- **WHAT YOU NEED TO DO**
In the text on personal happiness, what was The Double B doing when the writer had the epiphany?

- **TEXT**
[Begin]

I had an epiphany. Just for myself. I am the captain of my own soul, so I'm the only person this epiphany applies to, really. You can still think what you want. But for me, this was like POW! Punched me upside the head. And I would have told The Double B about it, but he wouldn't have really agreed, and he was asleep watching his WWII show anyway.
It has really been bothering me lately how we make decisions... who we affect when we do so, and just how important our personal "happiness" really is in the grand scheme of things. For instance, I could make a choice that I think would make me happy, but would make my husband or my children miserable. Is it still the right choice? I don't think so, but it seems like I've been surrounded by people lately who seem to think that is perfectly alright. Especially if you're only sacrificing the happiness of the children. This mystifies me, quite frankly. Since life is not all sunshine and roses, can't we expect to feel some "unhappiness"? Can't we expect to have to sacrifice what is best and easiest for us at the time for the greater good? Won't the protecting of the happiness of the people we love ultimately lead to our best and happiest self? And I'm not talking about in the next life, either. I'm talking about here. I think doing those things will lead to our ultimate best and happiest self here. The thing that has amazed me maybe the most is how often this course of personal happiness is justified by gender... "He can't help it, he's a man and it's different for him." "She's a woman and feels things differently", etc. THIS DRIVES ME WACKO! We're all human beings, right? Of course we have differences, and yes, I believe God made us that way to a certain extent. However; I think most of our differences our culturally enforced. Like a man is excused for his sexual desires or actions because he is a man, and for mysterious reasons, "can not be alone". Like a woman who becomes an object because that is what is expected of her -- I have had so many people tell me lately that is how God made us. And this is what came into my head last night:
Bull.

[End]

- **RECORD SET**

[Begin]

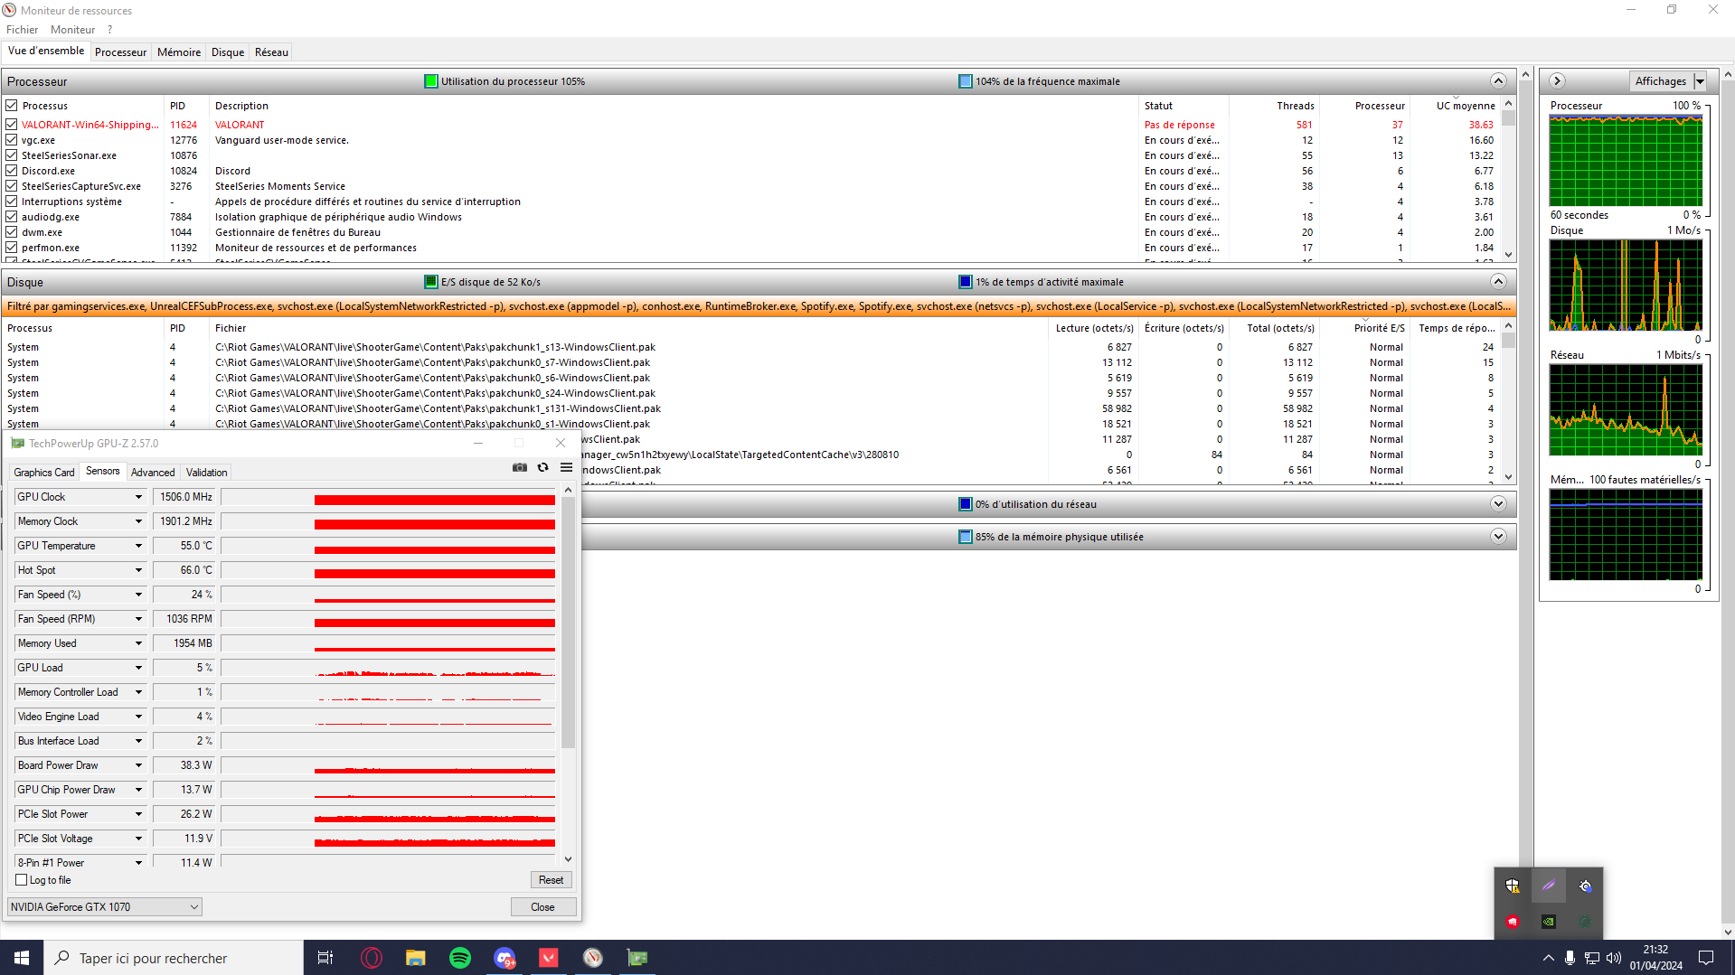This screenshot has width=1735, height=975.
Task: Enable the Log to file checkbox
Action: coord(22,880)
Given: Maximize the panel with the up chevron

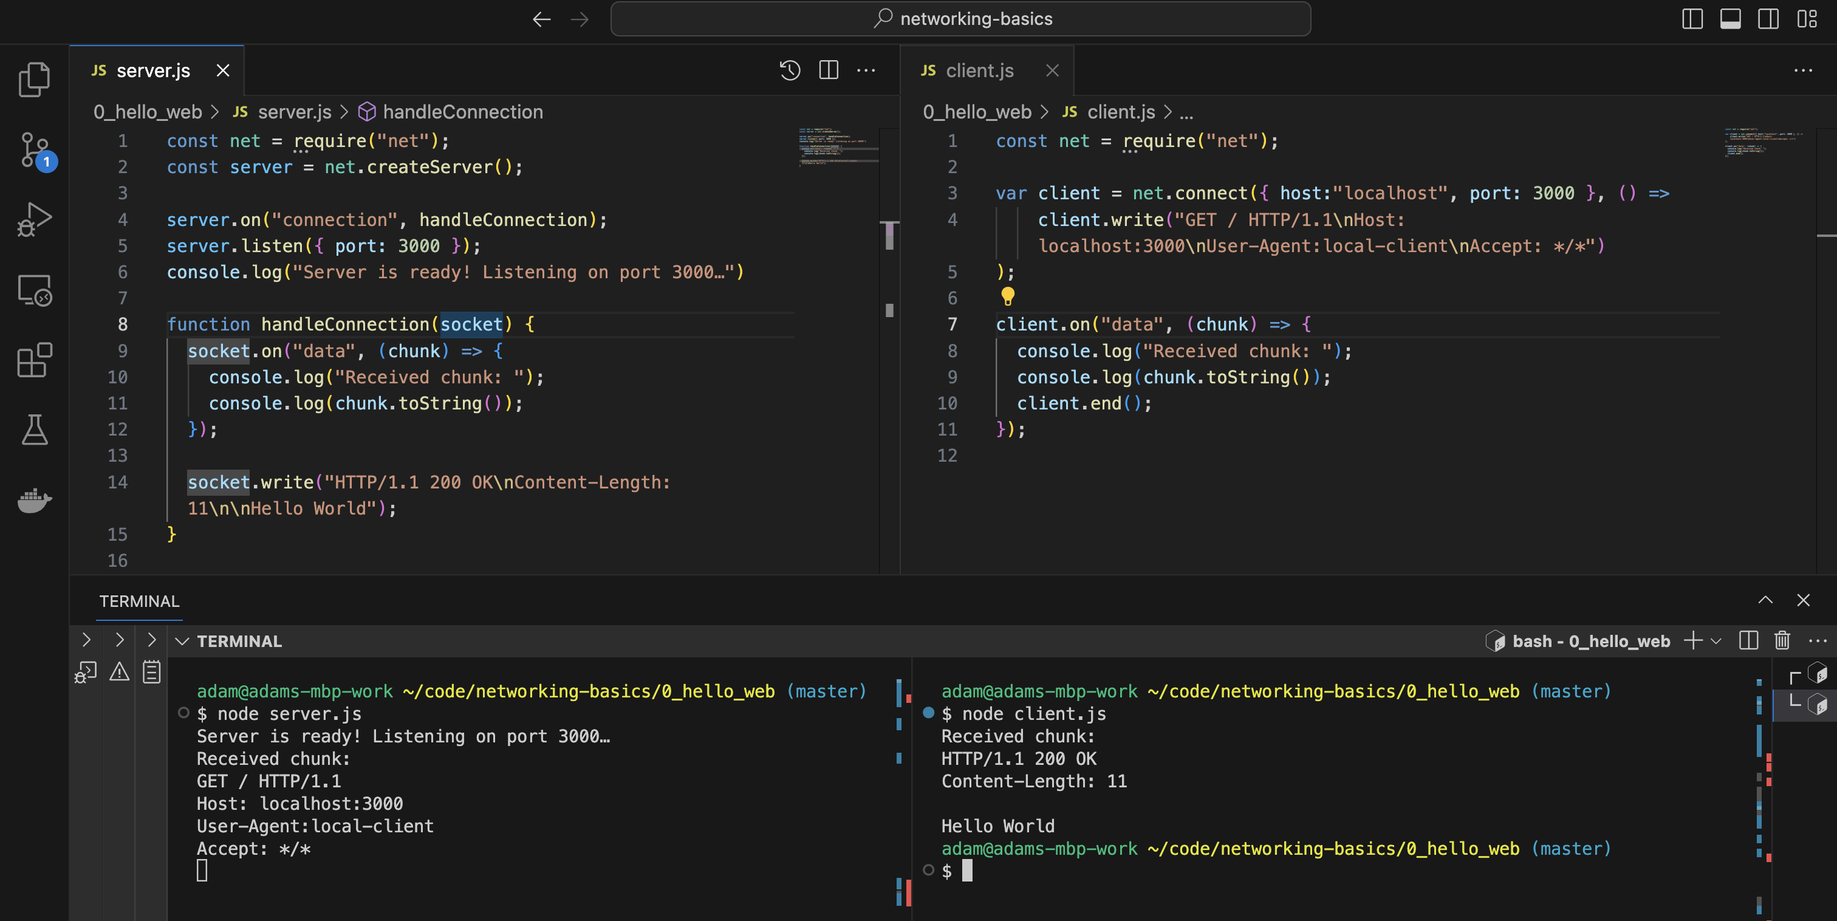Looking at the screenshot, I should [1765, 600].
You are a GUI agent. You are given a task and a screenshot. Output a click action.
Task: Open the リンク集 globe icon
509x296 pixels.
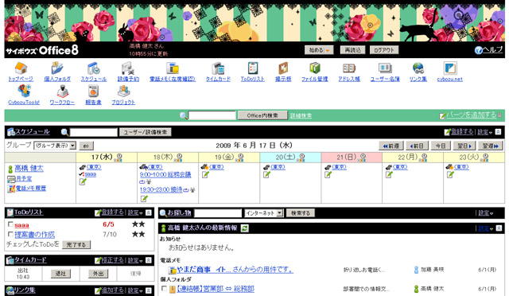tap(418, 68)
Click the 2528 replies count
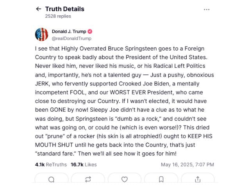The image size is (250, 188). 58,16
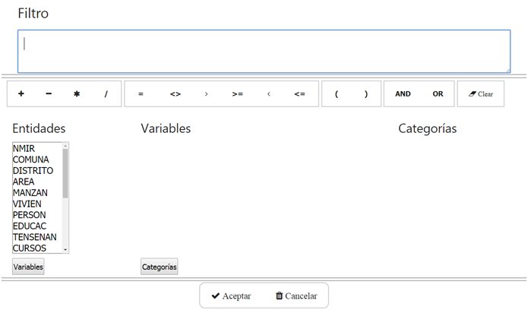Insert the minus operator
Viewport: 528px width, 313px height.
(x=49, y=94)
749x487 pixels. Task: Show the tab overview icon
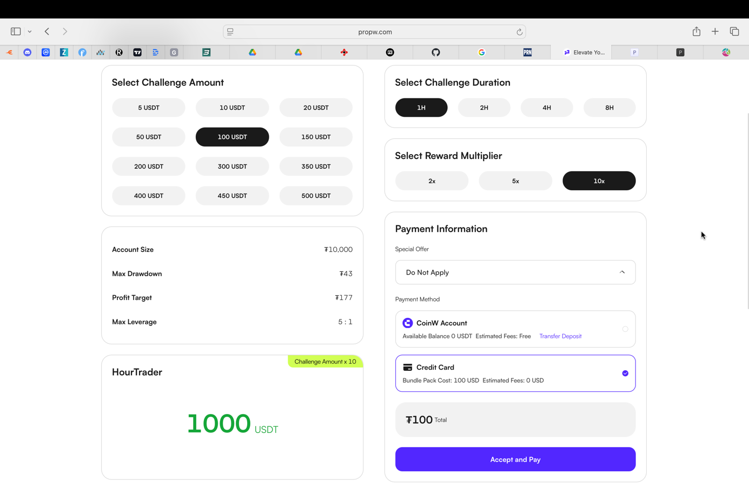[734, 31]
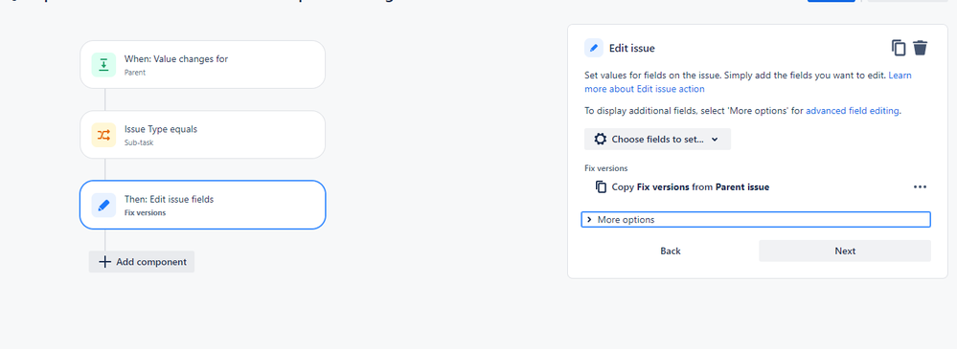Image resolution: width=957 pixels, height=349 pixels.
Task: Click the gear icon on Choose fields
Action: (601, 139)
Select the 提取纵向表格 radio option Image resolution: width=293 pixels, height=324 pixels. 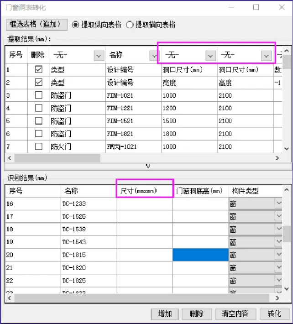(76, 25)

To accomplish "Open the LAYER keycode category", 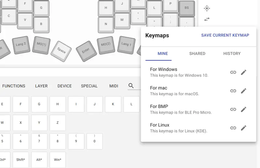I will click(41, 86).
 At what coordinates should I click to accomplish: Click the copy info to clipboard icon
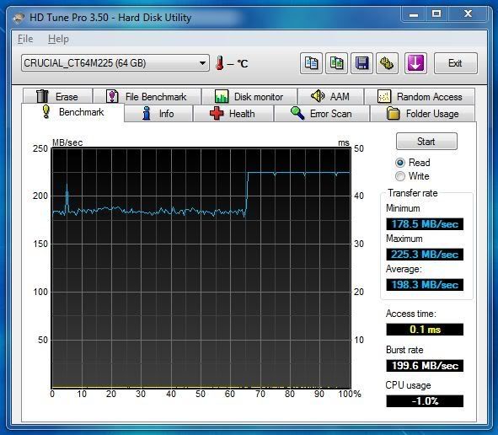pos(311,63)
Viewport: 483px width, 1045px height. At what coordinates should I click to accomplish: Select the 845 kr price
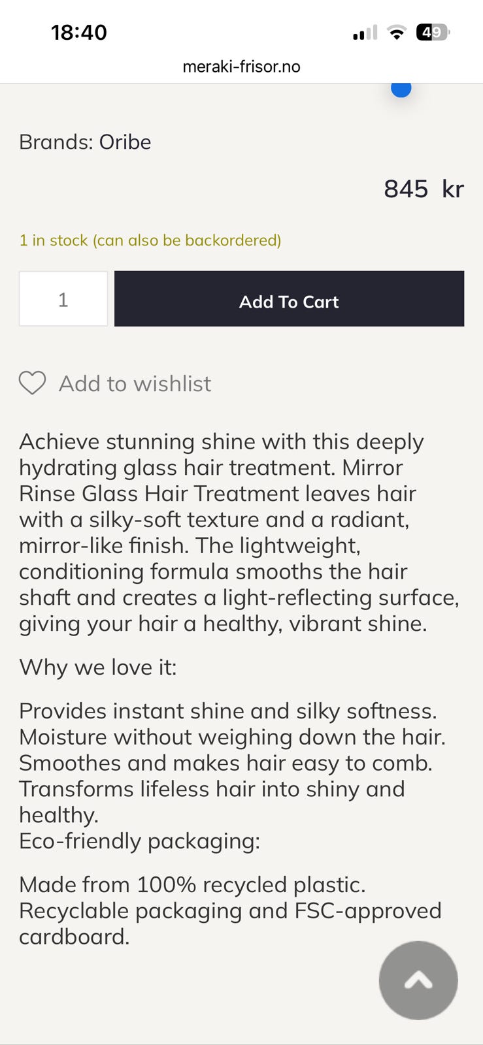(424, 189)
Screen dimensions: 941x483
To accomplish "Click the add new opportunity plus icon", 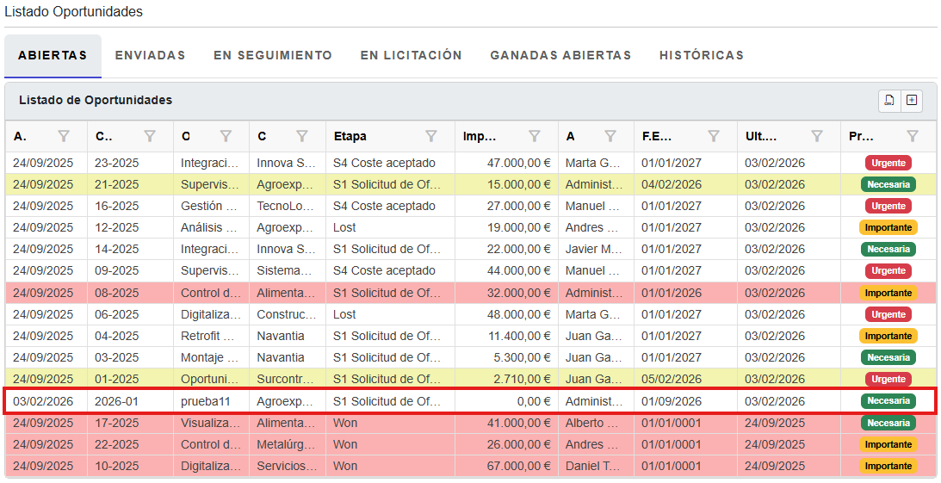I will coord(912,101).
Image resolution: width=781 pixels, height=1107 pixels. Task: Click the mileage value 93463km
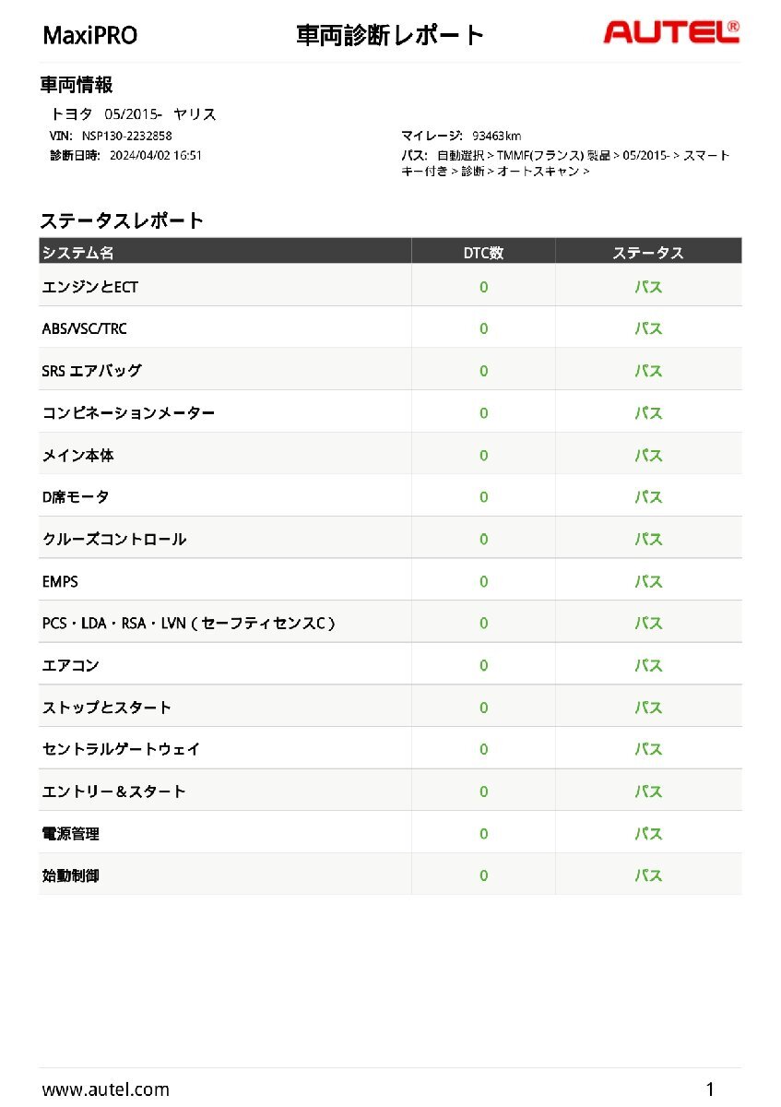pyautogui.click(x=496, y=136)
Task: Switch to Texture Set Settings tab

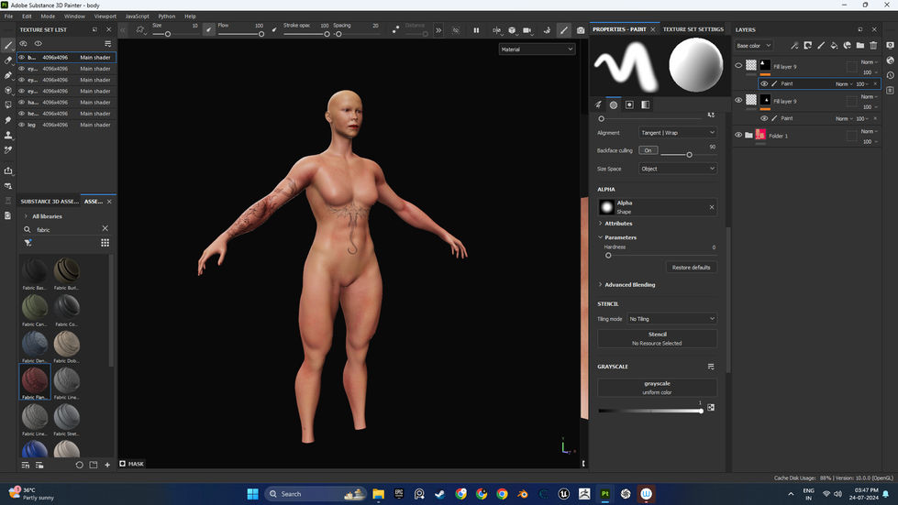Action: click(x=693, y=29)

[End]

- **ANSWER IN FULL**
He was asleep watching his WWII show.